That definitely makes more sense but it still sounds a bit strange in that sentence when translated ('more or less' probably works best). Does 'bene o male'/'benemale'/'bene male' (or whatever it's supposed to be) make sense in that Italian sentence?


----------



## Curandera

Yes, it does. 

I'd definitely write 'bene o male' instead of 'benemale'... I've never encountered it written like this as one word but it may be just me. 

As I said in post#8 in Italian bene o male in this sentence means 'in un modo o in un altro' = one way or another, somehow or other = 'in un certo qualmodo' = più o meno = more or less.

La situazione è bene o male migliorata. This sentence doesn't actually mean that the situation improved for better or for worse but that the situation improved one way or another, the situation improved somehow or other.

In this case I'd simply say:

_'Something has happened one way or another' (I'm sure it can be improved)_

Do I make sense?


----------



## You little ripper!

Curandera said:


> Yes, it does.
> 
> I'd definitely write 'bene o male' instead of 'benemale'... I've never encountered it written like this as one word but it may be just me.
> 
> As I said in post#8 in Italian bene o male in this sentence means 'in un modo o in un altro' = one way or another, somehow or other = 'in un certo qualmodo' = più o meno = more or less.
> 
> La situazione è bene o male migliorata.
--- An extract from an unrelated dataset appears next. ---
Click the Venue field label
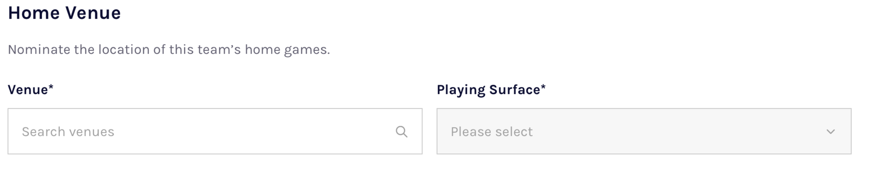 28,90
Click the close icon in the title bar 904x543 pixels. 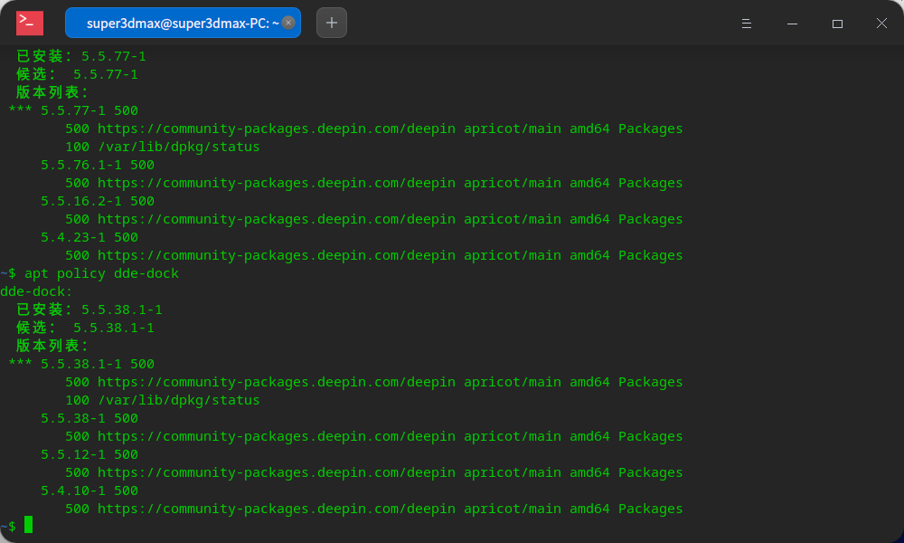pos(881,24)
This sentence doesn't actually mean that the situation improved for better or for worse but that the situation improved one way or another, the situation improved somehow or other.
> 
> In this case I'd simply say:
> 
> _'Something has happened one way or another' (I'm sure it can be improved)_
> 
> Do I make sense?


It's a bit difficult without more context but standing alone 'something has happened, one way or another' sounds very strange to me. At best, it's stating the obvious.


----------



## xmas50

GavinW said:


> Thanks Paul. That's refreshed a few memories. I now no longer like my earlier suggestion ("for better or for worse") so much (sorry, folks!). I think we'll have to keep a handful of phrases on hand, and choose from them depending on the context. But a good one that will work a lot of the time, I feel, is "one way or another", which is suitably vague and general.
> 
> A few more example sentences in Italian would be very welcome, and might resolve the issue more or less for all time! ;-)



Hi everyone,

I agree with Gavin, the choice of the English sentence depends on the context. It could be 
_one way or the other
someway
somehow_ or even a simple _anyway_ (as I would use in the original sentence) 

A few more examples:

- Come va con il tuo nuovo lavoro?
- È un po' difficile perché sto ancora imparando, ma - bene o male - me la sto cavando

 XXX è stato un tiranno terribile, ma - bene o male - ha fatto la storia del suo paese
 

 La nuova macchina è molto cara, ma - bene o male - il prezzo è in linea con il mercato
 

 La nuova badante parla a malapena italiano, ma - bene o male - ci capiamo per le cose essenziali

P.S. Nemmeno io ho mai visto "bene o male" scritto _benemale_


----------



## You little ripper!

xmas50 said:


> _
> somehow_ or even a simple _anyway_ (as I would use in the original sentence)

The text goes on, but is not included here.